Less Inflated Salaries
One hidden area of cost reduction is the salary that a four-day company doesn’t have to offer top talent. Sure, there is the option to actually reduce employee salaries.
Amazon tested this idea in 2016, when they offered a select group of employees the chance to work 30 hours a week for the same benefits and 75% of their salary. The experiment’s results were never published.
But even without docking pay, a company that demonstrates extreme commitment to a favorable work-life balance can expect to pay less of a premium to attract highly sought employees than one that doesn’t. Becoming “an employer of choice” was explicitly one of Utah’s goals when it embraced the policy in 2008.
Basecamp CEO Jason Fried—a huge proponent—swears that the morale boost from four day weeks is one of the most important reasons his company lands talented people.
Finally, the freedom of a four-day week is especially appealing to one very important worker demographic: New mothers. According to Perpetual Guardian CEO Andrew Barnes, when a working mother normally negotiates a day off, “she gets paid 20% less.” Instituting the policy across the board corrects for that, and rightly aligns focus. “This is about productivity,” he said. “Negotiate on productivity. Hours are irrelevant.”

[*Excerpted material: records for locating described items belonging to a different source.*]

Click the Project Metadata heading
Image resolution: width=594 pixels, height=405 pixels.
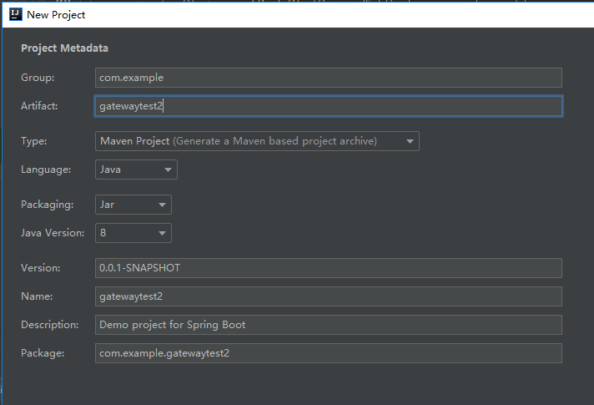click(x=64, y=48)
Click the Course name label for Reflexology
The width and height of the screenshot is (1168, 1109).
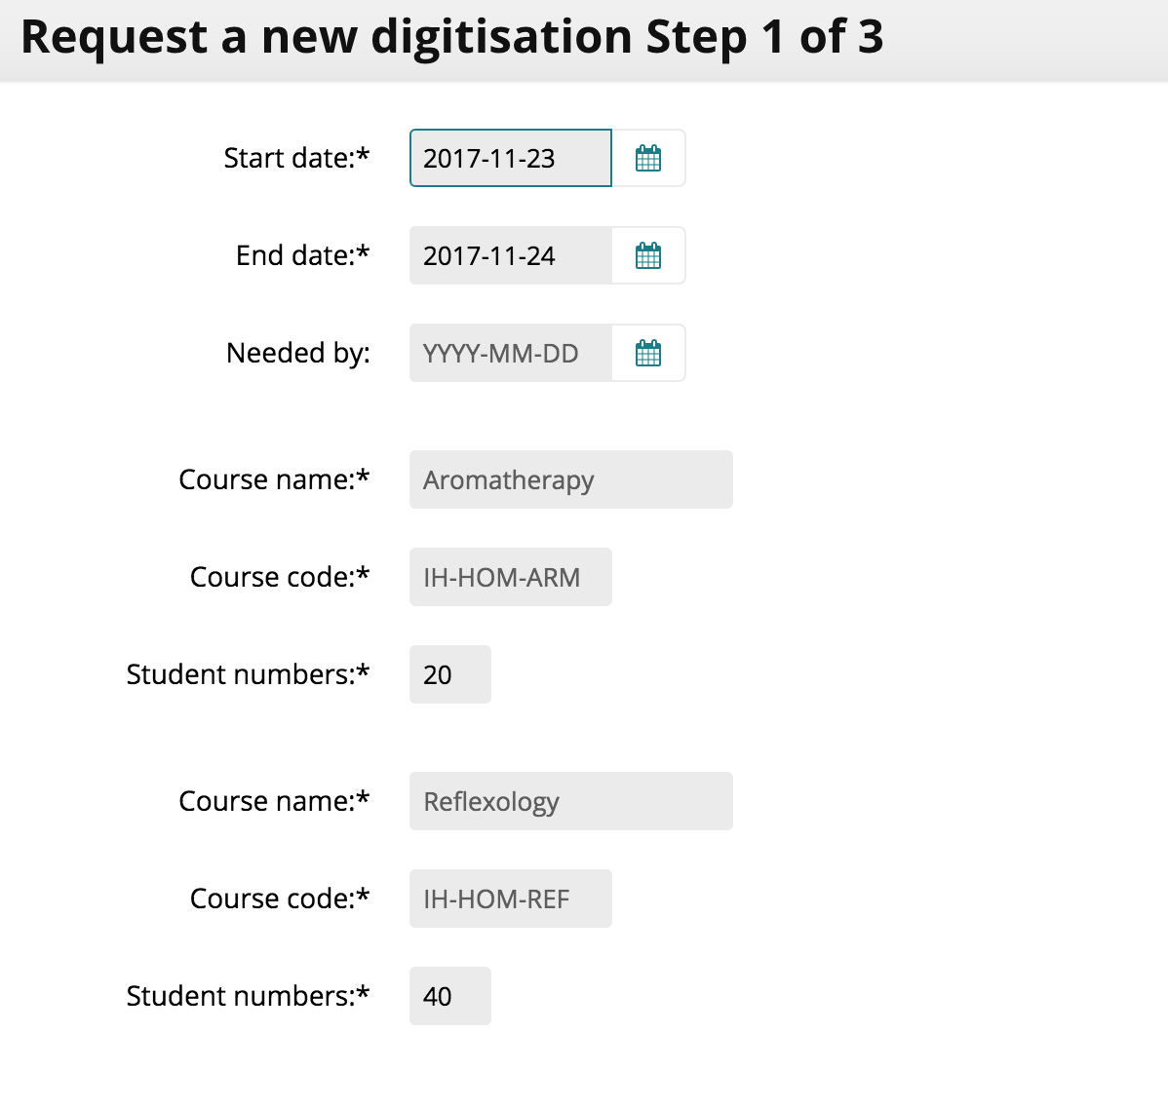[274, 801]
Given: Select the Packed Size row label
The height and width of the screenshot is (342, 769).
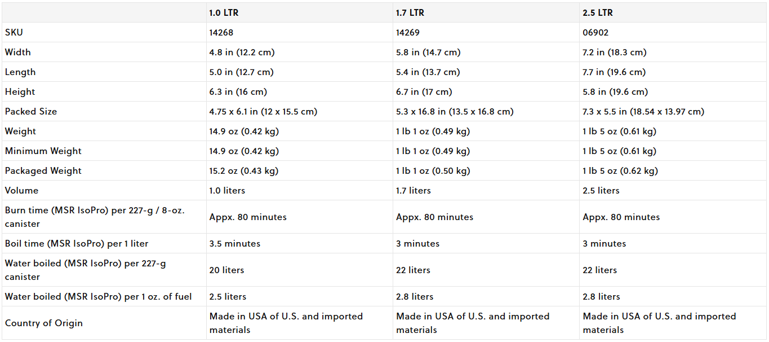Looking at the screenshot, I should coord(31,111).
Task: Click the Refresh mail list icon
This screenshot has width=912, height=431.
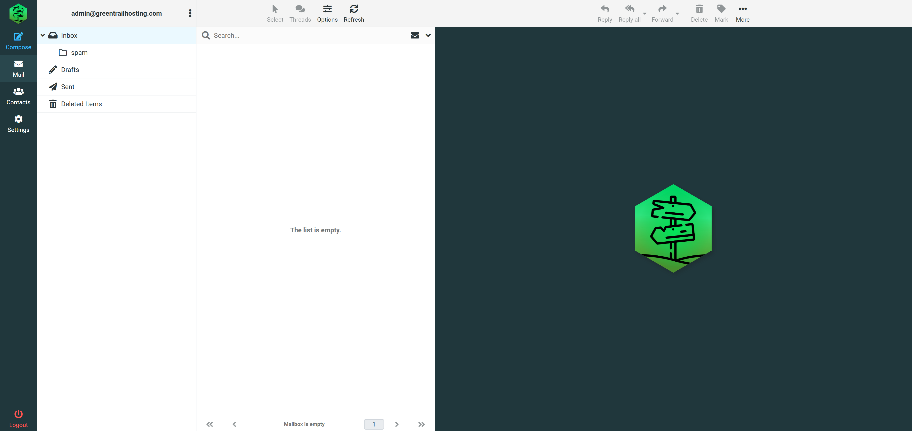Action: [x=354, y=9]
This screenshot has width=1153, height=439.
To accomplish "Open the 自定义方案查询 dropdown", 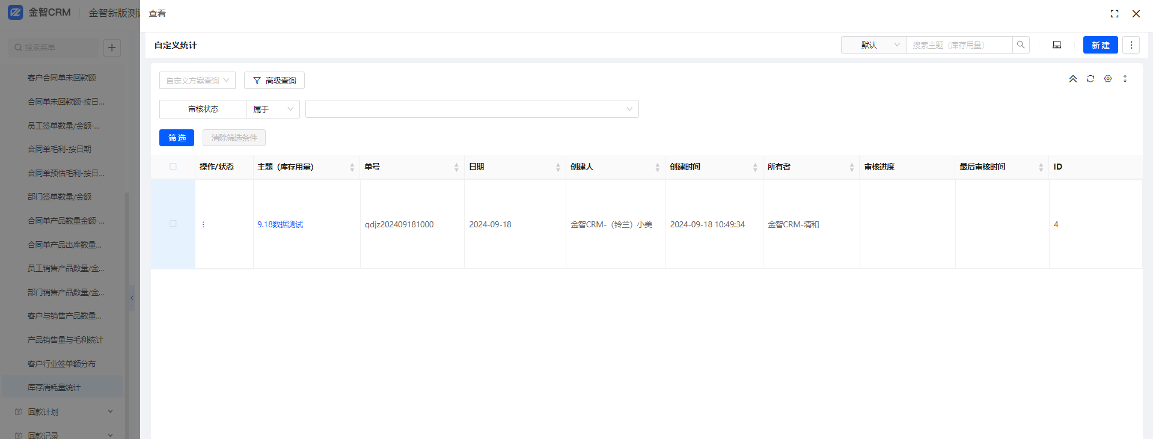I will point(197,81).
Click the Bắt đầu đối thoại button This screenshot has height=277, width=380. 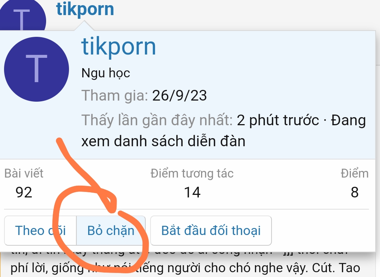tap(211, 231)
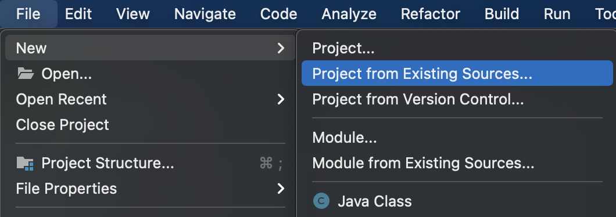The height and width of the screenshot is (217, 616).
Task: Open the View menu
Action: pyautogui.click(x=132, y=14)
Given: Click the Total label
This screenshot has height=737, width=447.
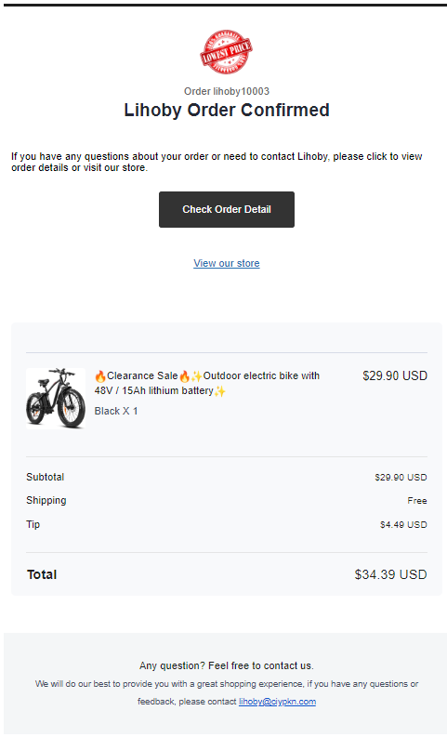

The Employee-Free Future of Work
The four-day week is part of a larger surge in non-traditional employee arrangements. Regularly working from home has increased 173% since 2005, and around half of the US workforce has a job that can support it.
By 2028, it’s estimated that over 70% of all departments will have remote workers. But telepresence is ultimately another form of presenteeism. It doesn’t address the deeper claim made by four-day zealots: that the nature of work is fundamentally changing, and the tasks we need to accomplish simply take less time.
Eventually, they say, we’ll be in a position in which human labor is needed for vanishingly few roles. However you feel about that prediction, we’re still a long way from the end of the traditional five-day work week. Even though it’s only around a century old, the Monday-Friday system has proven to be a resilient blend of labor and leisure.
Until it’s conclusively shown that the marginal return on the fifth day of work is less than the cost savings of shutting down a workplace, the four-day schedule will remain the provenance of companies that prioritize pampered working conditions above all else.